= John Powell (physicist) =

British physicist and company director (1923–1996)

John Alfred Powell FRSE FIEE FRSA (1923-1996) was a 20th-century British physicist and company director. His most important creation was the EMI body scanner.

==Life==
Powell was born on 4 November 1923 in Islip near Oxford, the son of Algernon Powell and his wife Constance Elsie Honour. From the tiny primary school he won a scholarship to be educated at Bicester County School in Oxfordshire.

In the Second World War he joined as an apprentice in the Royal Air Force based at RAF Halton in 1939, but was invalided out in 1941. He found a place assisting at Clarendon Laboratory at Oxford, and (taking several night-classes to improve his qualifications) then won a place at Oxford University studying physics. Gaining an honours degree (MA) he then returned to Clarendon Laboratories, where he gained a doctorate (PhD). In 1952 he received a postdoctorate research fellowship taking him to Ottawa in Canada.

★ ★ ★

▸ **WORK REQUIRED**
Continue the biography of the physicist John Powell from the point where it stops, in the same formal encyclopedic style.

▸ **EXCERPTED DATA**

★ ★ ★

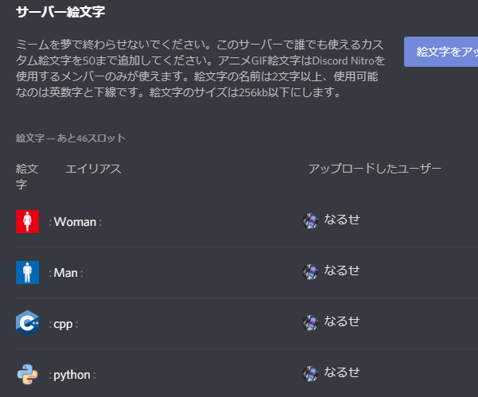
Task: Click the uploader avatar in Woman row
Action: click(x=310, y=220)
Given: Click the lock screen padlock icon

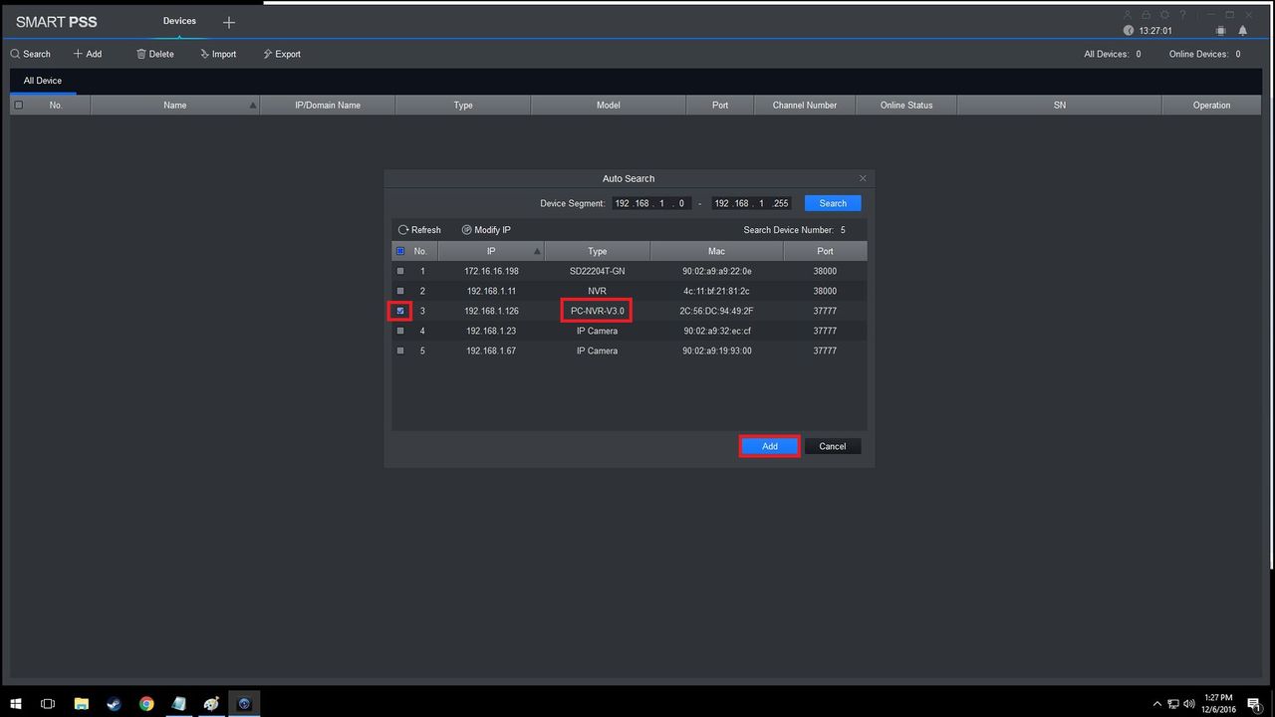Looking at the screenshot, I should [1147, 15].
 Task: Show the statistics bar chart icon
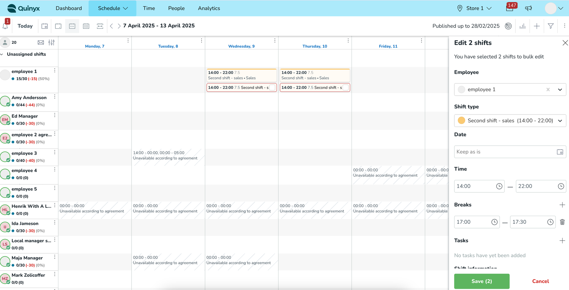[522, 26]
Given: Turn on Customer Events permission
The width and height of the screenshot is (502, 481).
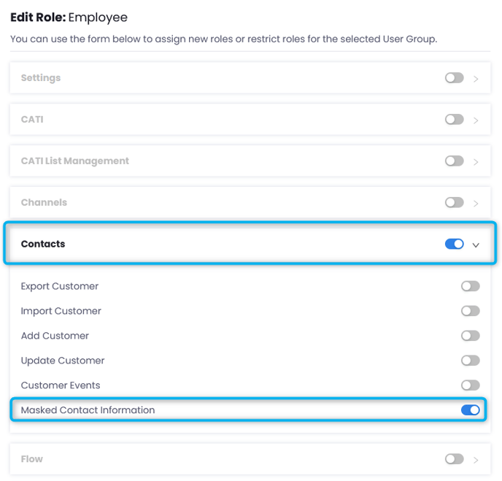Looking at the screenshot, I should (470, 385).
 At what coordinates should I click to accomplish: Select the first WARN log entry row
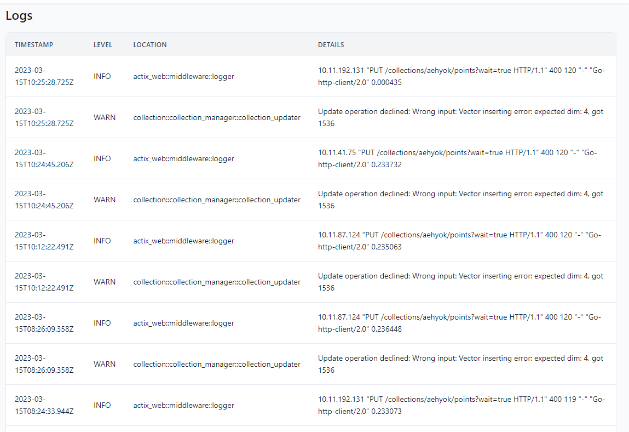click(x=219, y=117)
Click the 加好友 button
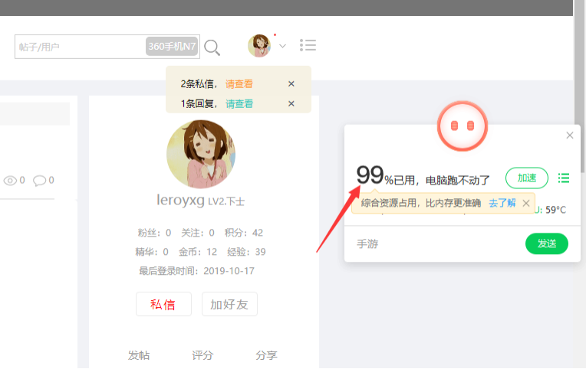 (x=229, y=304)
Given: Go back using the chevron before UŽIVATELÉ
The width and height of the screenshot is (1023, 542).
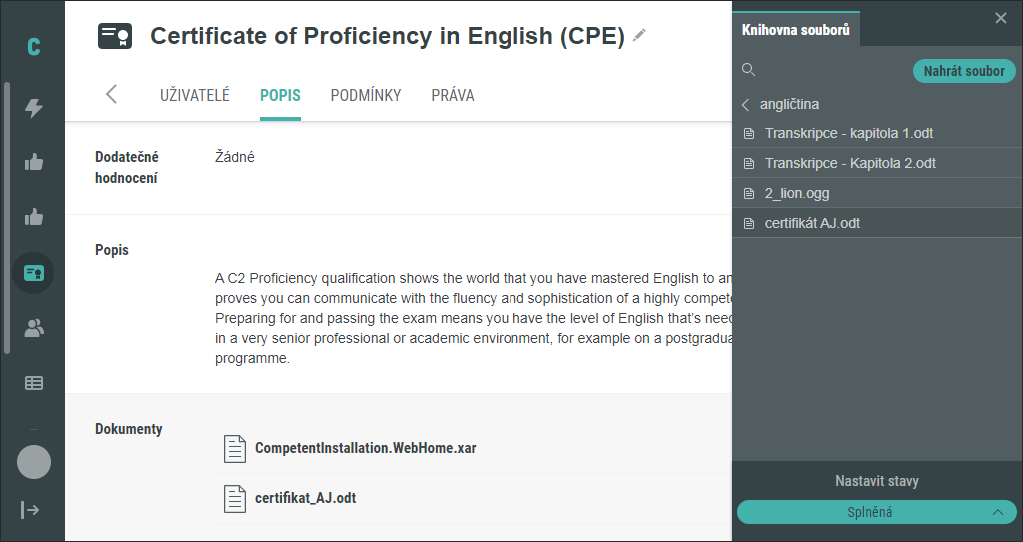Looking at the screenshot, I should [112, 94].
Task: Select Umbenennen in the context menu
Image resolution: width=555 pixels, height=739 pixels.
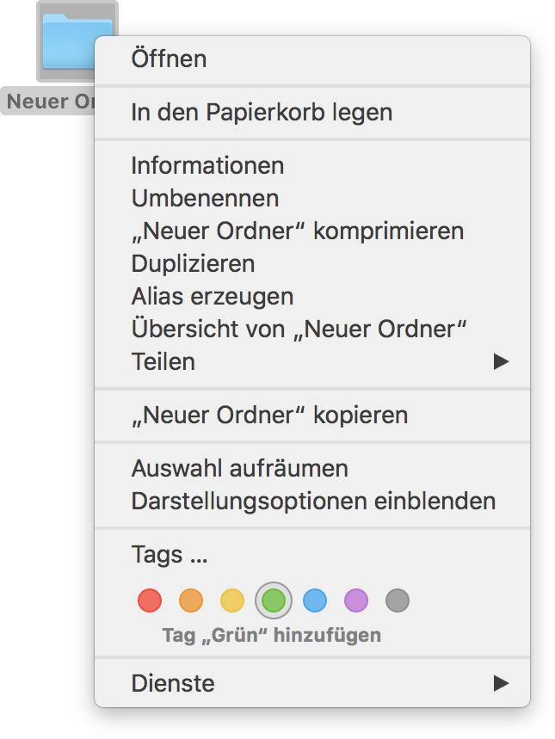Action: 205,199
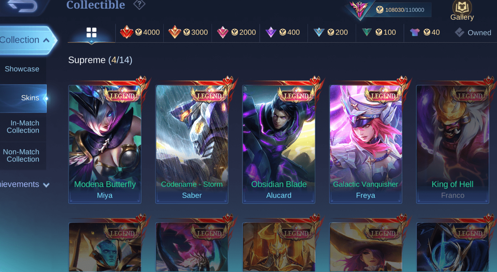This screenshot has height=272, width=497.
Task: Select the Obsidian Blade Alucard skin card
Action: click(x=279, y=144)
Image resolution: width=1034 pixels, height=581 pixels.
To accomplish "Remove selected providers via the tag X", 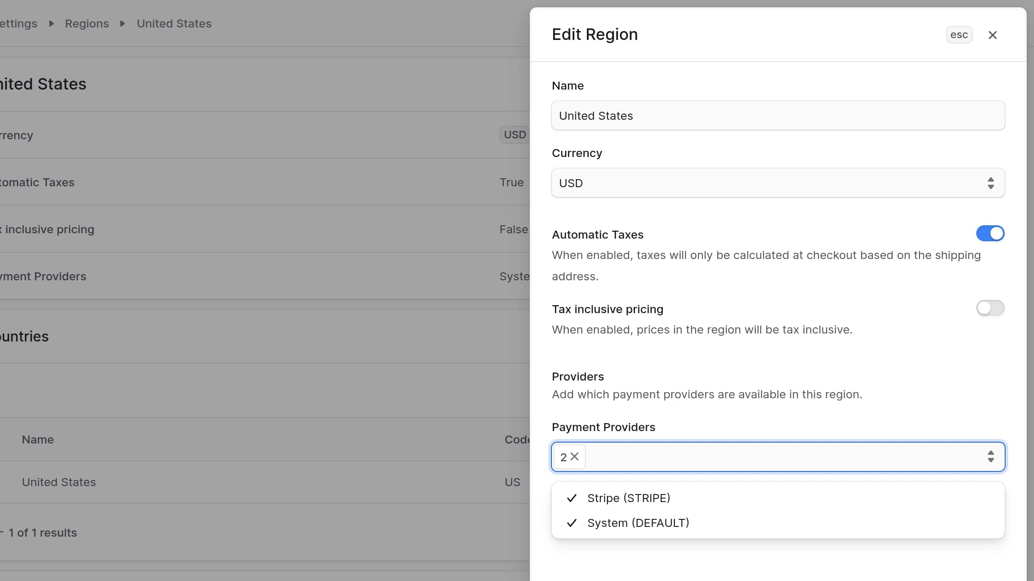I will [x=574, y=456].
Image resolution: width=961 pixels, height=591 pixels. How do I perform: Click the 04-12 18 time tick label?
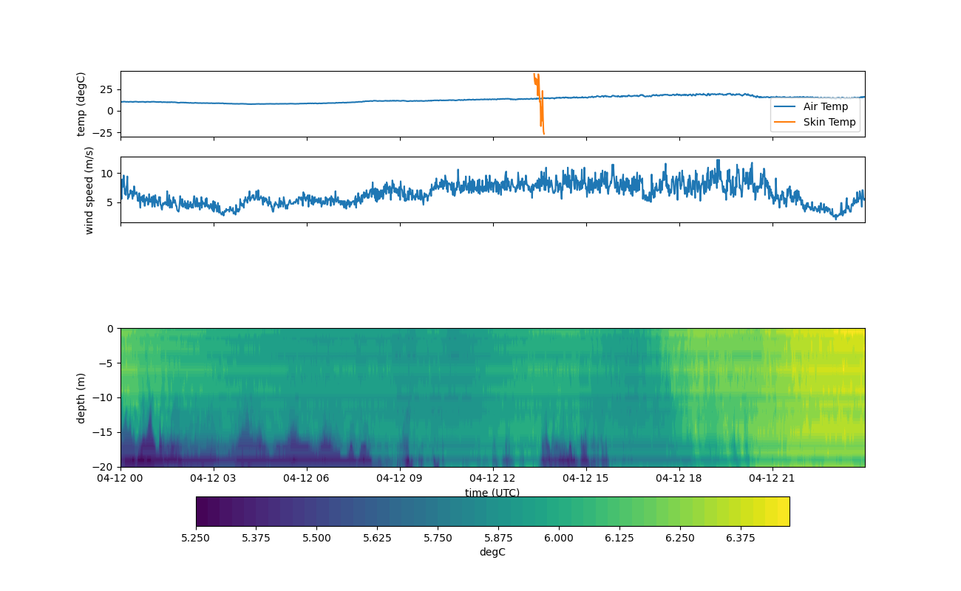pyautogui.click(x=679, y=478)
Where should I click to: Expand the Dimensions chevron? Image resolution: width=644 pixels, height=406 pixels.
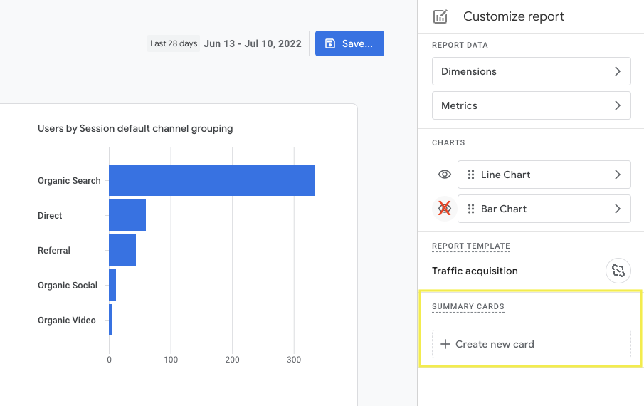pos(617,71)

★ ★ ★

▸ **REPLY TO THE TASK**
In 1954 he returned to Britain working on semi-conductor research at Marconi Research Laboratories in Chelmsford. In 1957 he moved to Texas Instruments in Bedford as senior product engineer, devising a way to create cheap germanium crystals. This brought him rapid promotion, rising to assistant managing director for Northern Europe and in 1968 became vice president. This was based in Dallas, Texas. He determined to return to Britain, albeit to a lower position. After a search for a suitable position he became group technical director for EMI. His work here critically led to the development of the EMI brain scanner, which represented a major advancement in being able to view the brain. He persuaded EMI to create a new company to develop this product, EMI Medical Industries, which created a turnover of £100 million per annum. The company went on to create a body scanner and to dominate the world medical scanning market. His services made him an Honorary Fellow of the British Institute of Radiology.

In 1972 he additionally took on a role at Nuclear Enterprises Ltd as director, rising to chairman in 1976. This role at this time brought him into a degree of conflict with public opinion. This perhaps robbed him of what would otherwise be an expected knighthood.

In 1978 he was elected a Fellow of the Royal Society of Edinburgh. His proposers were Robert William Pringle, William Ewart John Farvis, Robert Allan Smith, James Cameron Gould, D M McCallum and Thomas Diery Patten.

He died on New Year's Eve, 31 December 1996.

==Family==

In 1949 he married Zena Beatrice Steventon. They had two children, Garth and Ashley.